This established wealth management firm had been following the same media strategy for over five years, with 65% of their £8 million acquisition budget allocated to traditional channels including print, radio, and direct mail. While they were generating leads, the quality was declining, conversion rates were falling, and cost per client acquisition had risen 78% over three years.
Fuel Media conducted a detailed 6-week channel-specific audit with deep analysis of both traditional and digital media performance, including advanced attribution modelling for the lengthy financial services sales cycle.

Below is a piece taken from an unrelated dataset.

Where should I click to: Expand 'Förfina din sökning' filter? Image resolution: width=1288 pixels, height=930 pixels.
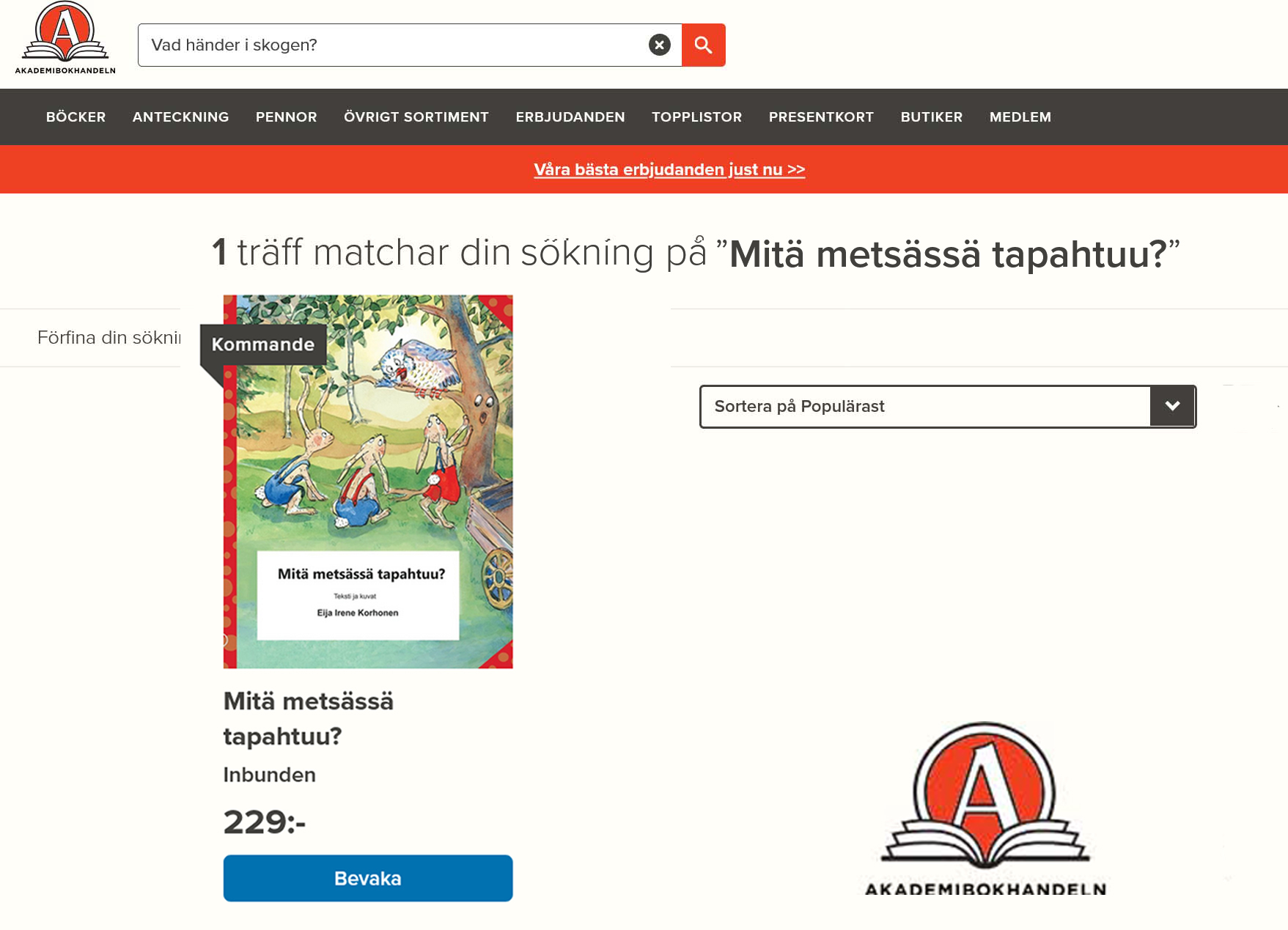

Our comprehensive channel analysis revealed that the traditional media strategy was no longer effective for reaching the firm's target audience of high-net-worth individuals aged 45-65. Print advertising in financial publications had a median reader age of 62, but the firm's ideal client profile was 45-55 with significant wealth accumulation runway. Radio sponsorships generated awareness but almost no direct response, and attribution to downstream conversions was minimal. Direct mail had the best traditional channel performance but was reaching many households outside the target wealth bracket due to purchased lists with outdated data. In contrast, the digital channels showed significantly stronger performance when analysed with proper attribution. Paid search for specific wealth management queries (e.g., "inheritance tax planning London") had conversion rates 4x higher than traditional channels but received only 8% of total budget. LinkedIn advertising targeting senior executives in specific industries showed excellent lead quality but had been stopped after initial tests due to high CPL without considering lifetime value. Display retargeting was driving 31% of conversions despite being credited with only 2% in last-click attribution. The analysis revealed that the optimal channel mix should be 60% digital, 40% traditional—essentially inverting the current allocation. We recommended dramatically reducing broad print advertising, maintaining only the highest-performing direct mail segments, and reinvesting savings into intent-based search campaigns, LinkedIn targeting for high-net-worth professionals, content marketing for thought leadership, and retargeting to nurture the long consideration cycle.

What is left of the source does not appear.